• [Data supplied]
= Beginning of Section =

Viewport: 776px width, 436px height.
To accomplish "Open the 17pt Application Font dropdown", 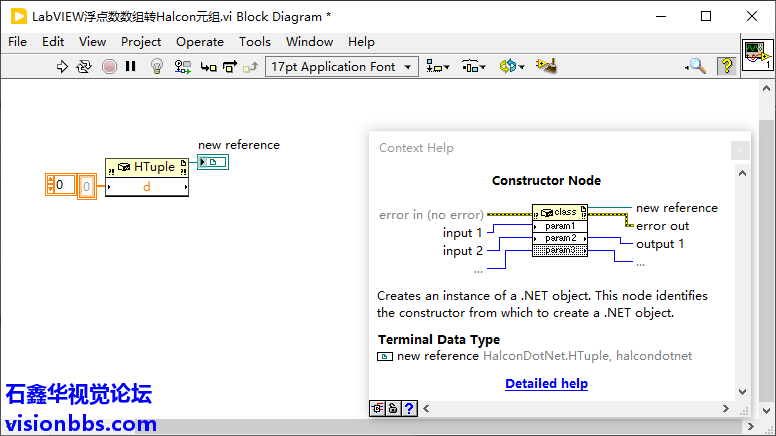I will pos(343,67).
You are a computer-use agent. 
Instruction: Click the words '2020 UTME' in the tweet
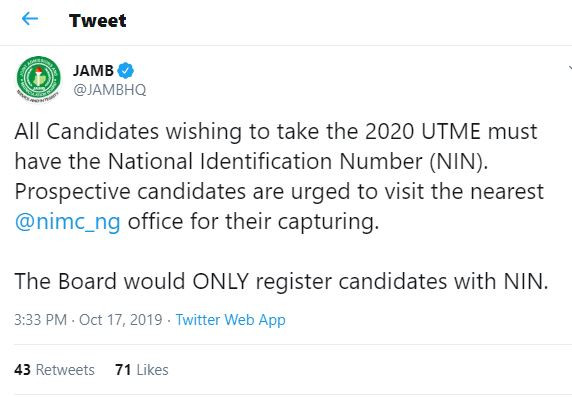(423, 131)
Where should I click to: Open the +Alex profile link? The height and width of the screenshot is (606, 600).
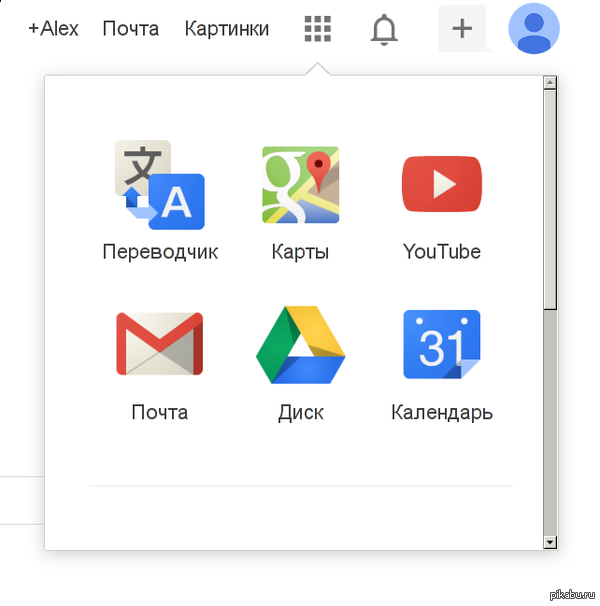tap(53, 29)
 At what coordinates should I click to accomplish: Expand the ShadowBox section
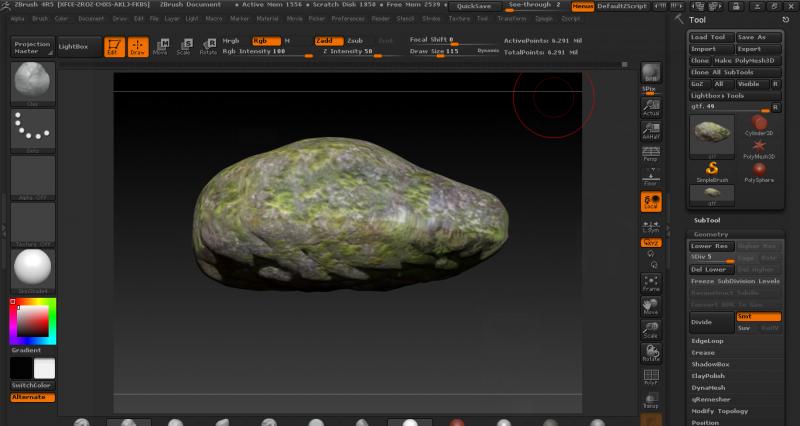pos(711,364)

= End of Section =

• [What is expected]
In the listing above, retype exactly, and only, the lines from the one containing "Instruction: Click the" through the last line, both included. Omit the pictures.

• [Final answer]
Instruction: Click the words '2020 UTME' in the tweet
(423, 131)
Where should I click to: Open the +Alex profile link? The height and width of the screenshot is (606, 600).
tap(53, 29)
 At what coordinates should I click to accomplish: Expand the ShadowBox section
pos(711,364)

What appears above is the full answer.